══ TEXT TO READ ══

Since you’re building the house, make it super-insulated to cut down on the heating and cooling you need.

Buy the most energy efficient appliances you can. I’ve read that you get three times the benefit per dollar buying energy efficient appliances Vs. buying more solar panels, but thats ten-year-old info.

I don’t think it would matter much. Let’s say without the solar panels, you excluded as many extra appliances as possible, and purchased as many energy efficient appliances as you could. Typically, your energy bill would be ~$100 per month. Then, you installed a whole bunch of solar panels and equipment for an investment of say $10k which reduces your electricity use to 0. However, the electric company will still charge you taxes and maintenance fees of say $30 even if you don’t use any of their electricity. To get back that $10k investment, it would take 12 years.

If you’re still hooked up to the grid, then the logical way to “store” energy for night is to sell your excess back into the grid during the day, and buy it back at night. Depending on where you are, the power company may even pay you more for the electricity you sell than it charges you for the electricity you buy, since you’re selling during peak hours.

═══
══ DATASET SECTION ══

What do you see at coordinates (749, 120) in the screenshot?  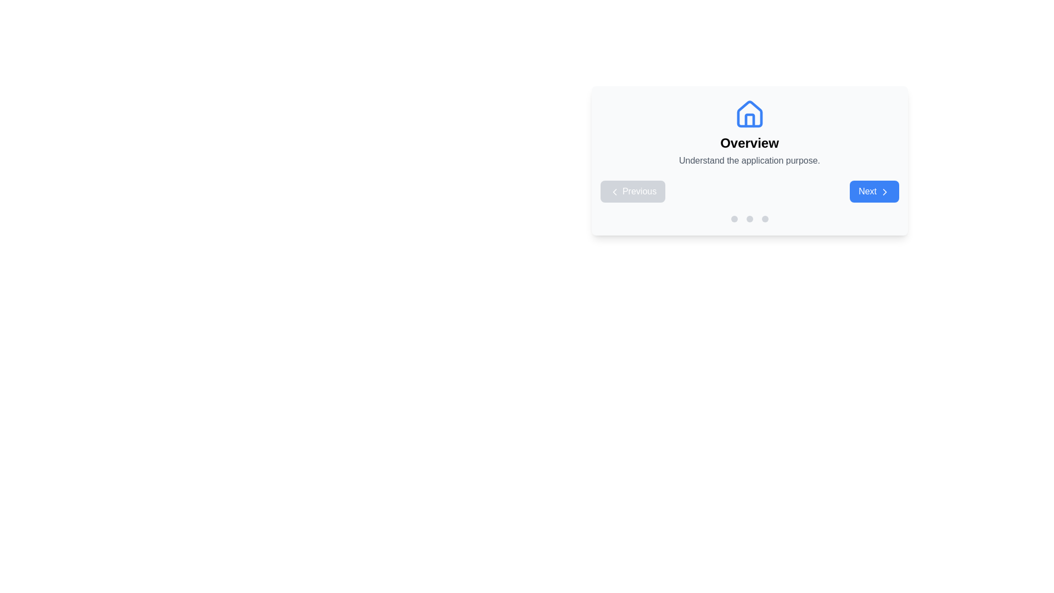 I see `the decorative door representation within the house icon located at the center of the blue-outlined house above the 'Overview' label` at bounding box center [749, 120].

═══

YOUR TASK => Check each statement against the text on solar panels and home energy use. Answer yes or no, and quote the words from the text that settle it: (a) The figure about energy-efficient appliances giving three times the benefit per dollar is described as ten years old. (b) The text estimates that a $10k solar investment would pay for itself in 8 years. (c) The text suggests selling excess electricity to the grid during the day and buying it back at night.

WRITTEN ANSWER =>
(a) Yes: "but thats ten-year-old info."
(b) No: "To get back that $10k investment, it would take 12 years."
(c) Yes: "sell your excess back into the grid during the day, and buy it back at night."